Screen grounding listing
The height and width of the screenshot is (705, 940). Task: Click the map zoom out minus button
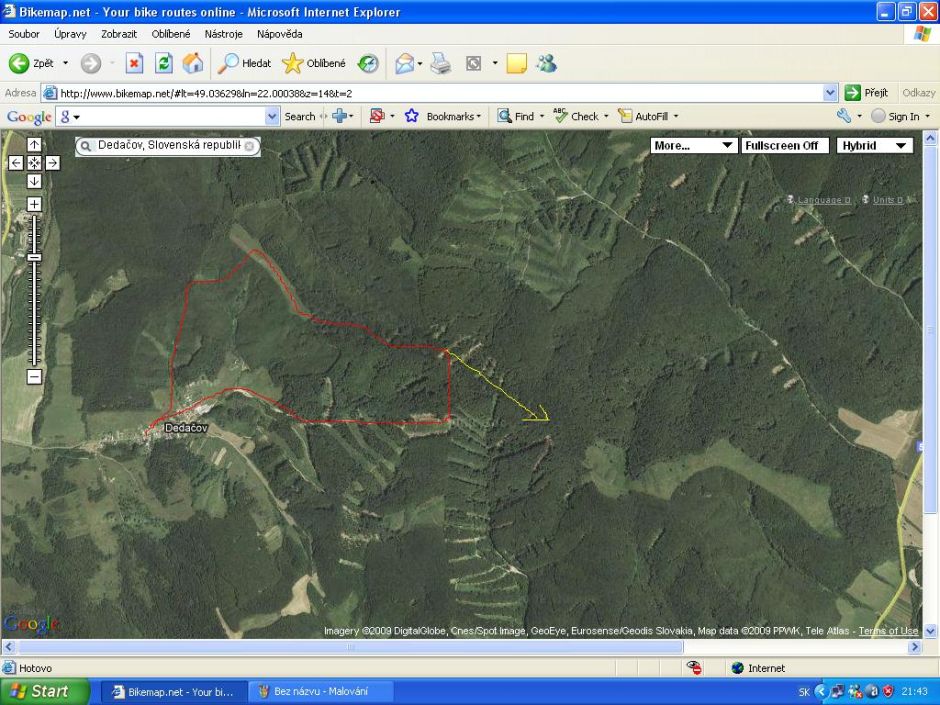click(x=34, y=377)
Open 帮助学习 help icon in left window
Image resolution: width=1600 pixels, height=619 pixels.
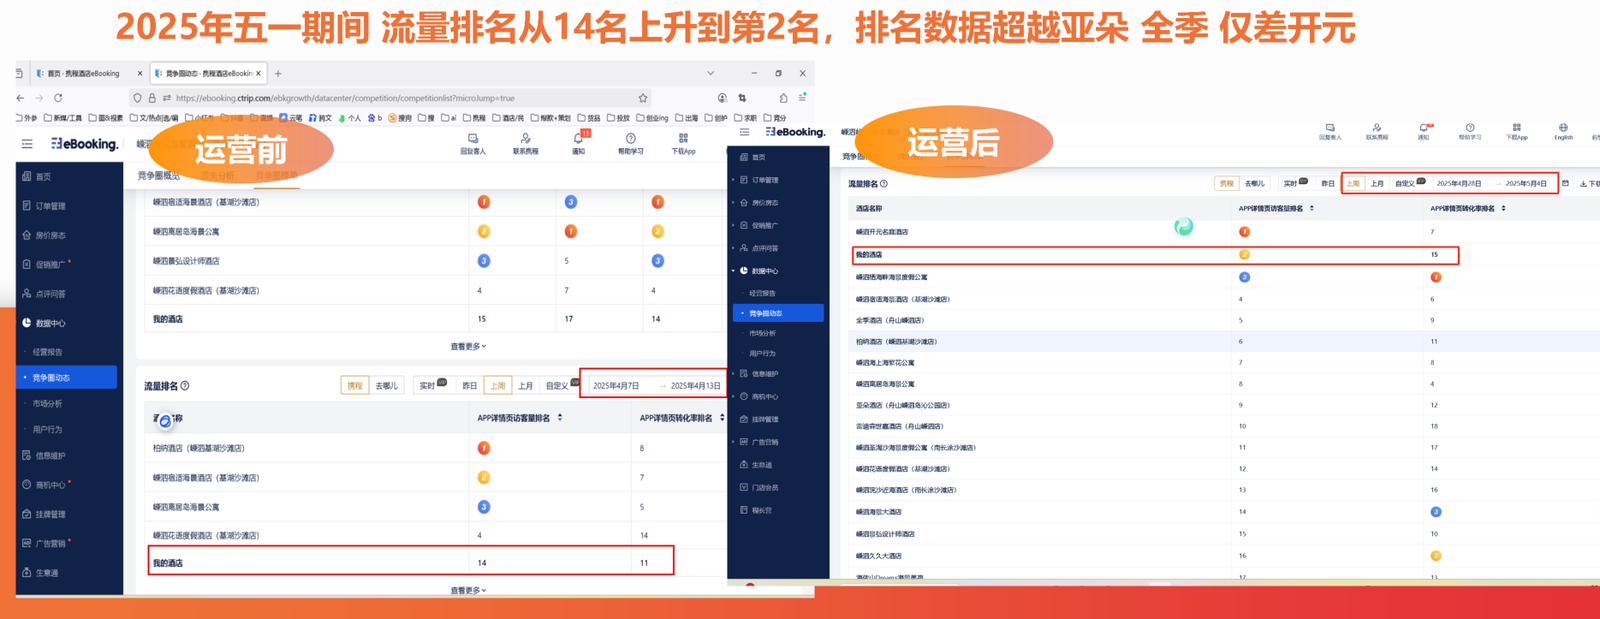630,140
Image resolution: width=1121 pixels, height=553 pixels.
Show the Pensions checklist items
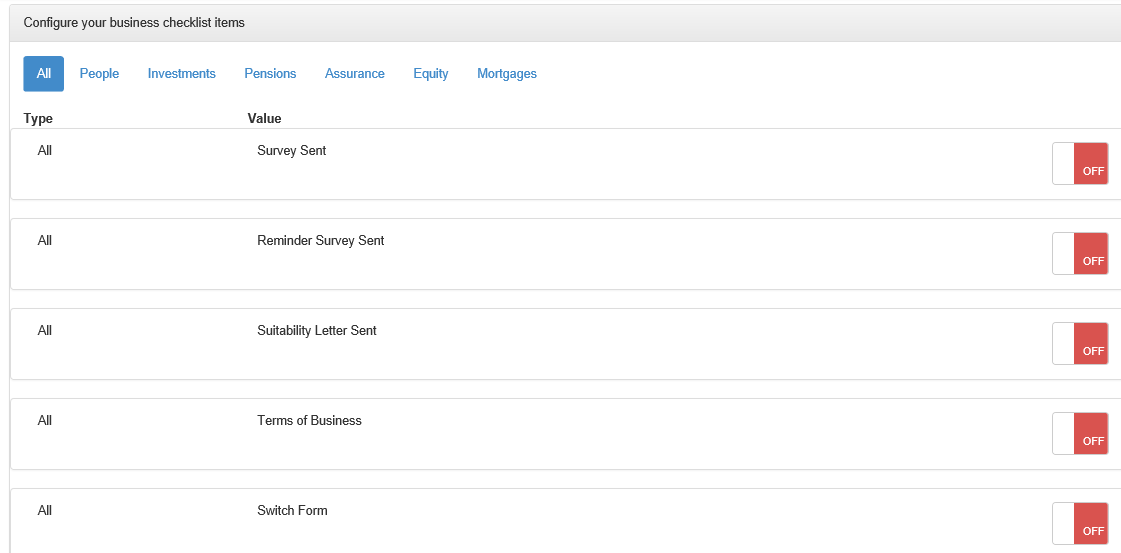point(270,74)
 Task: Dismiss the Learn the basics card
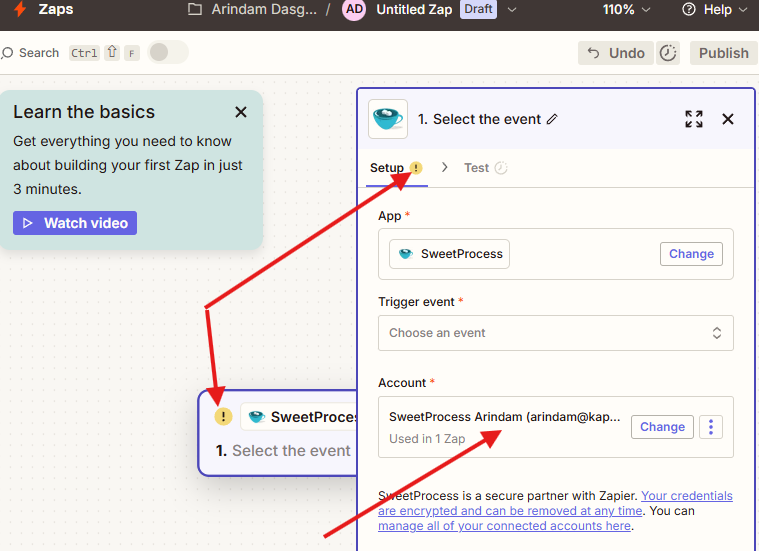[240, 112]
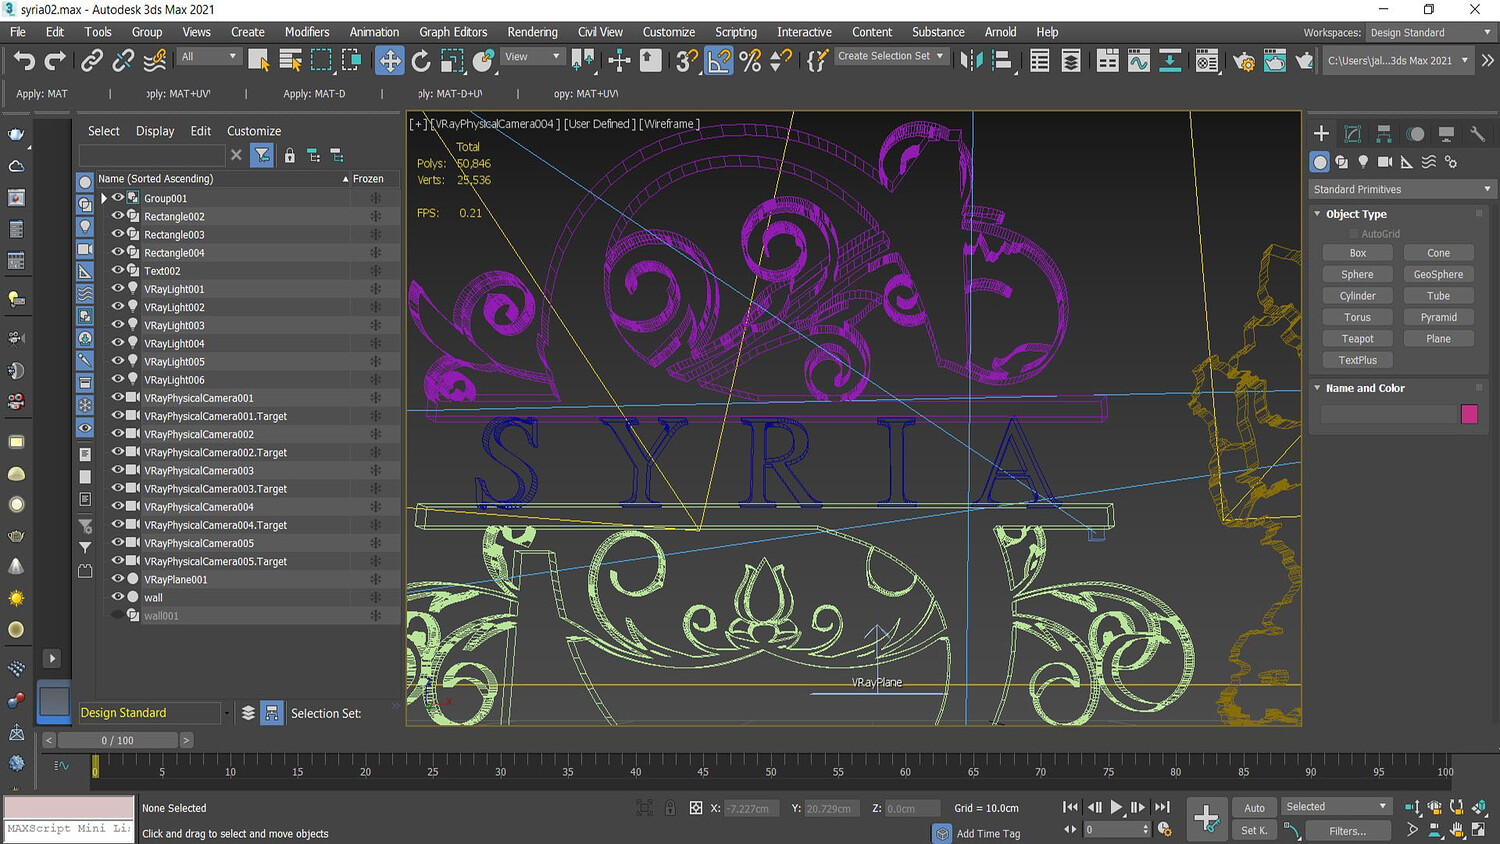1500x844 pixels.
Task: Select the Move tool in the toolbar
Action: pos(389,61)
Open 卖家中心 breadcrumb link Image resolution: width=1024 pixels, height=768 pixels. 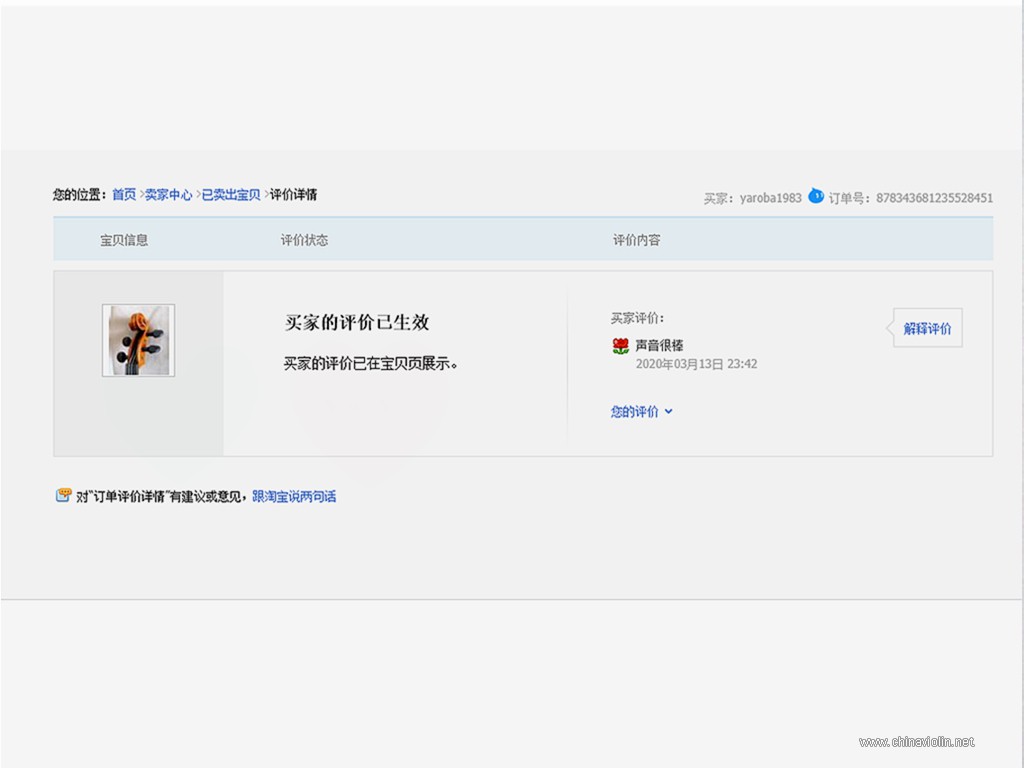pos(168,195)
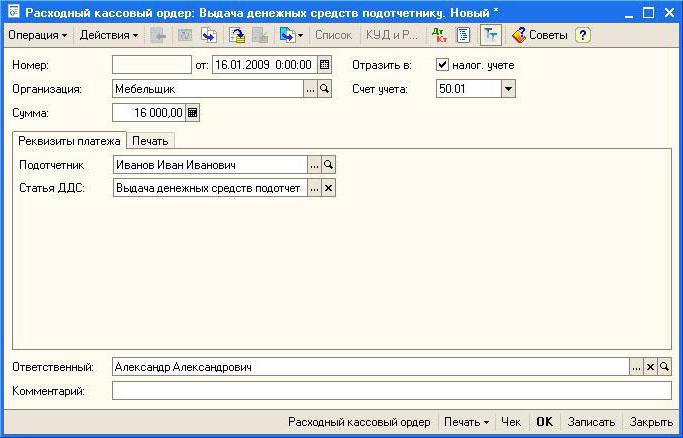The height and width of the screenshot is (438, 683).
Task: Switch to the Печать tab
Action: 151,140
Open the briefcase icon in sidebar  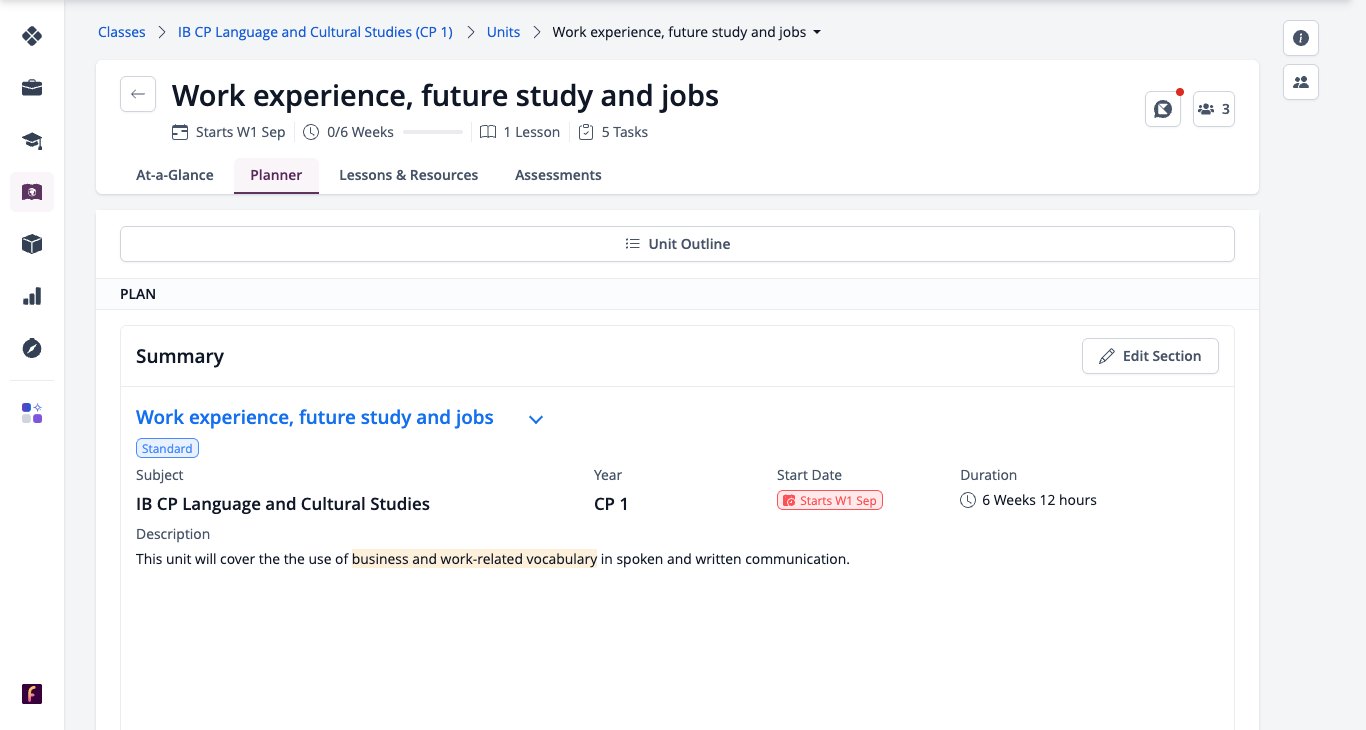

**THE EXERCISE**
List every line of the listing above that contains the string "Task", matching its case exactly.

**ANSWER TO THIS EXERCISE**
The height and width of the screenshot is (705, 940). Task: Click the map zoom out minus button
 Task: Dismiss the Learn the basics card
Task: Select the Move tool in the toolbar
Task: Switch to the Печать tab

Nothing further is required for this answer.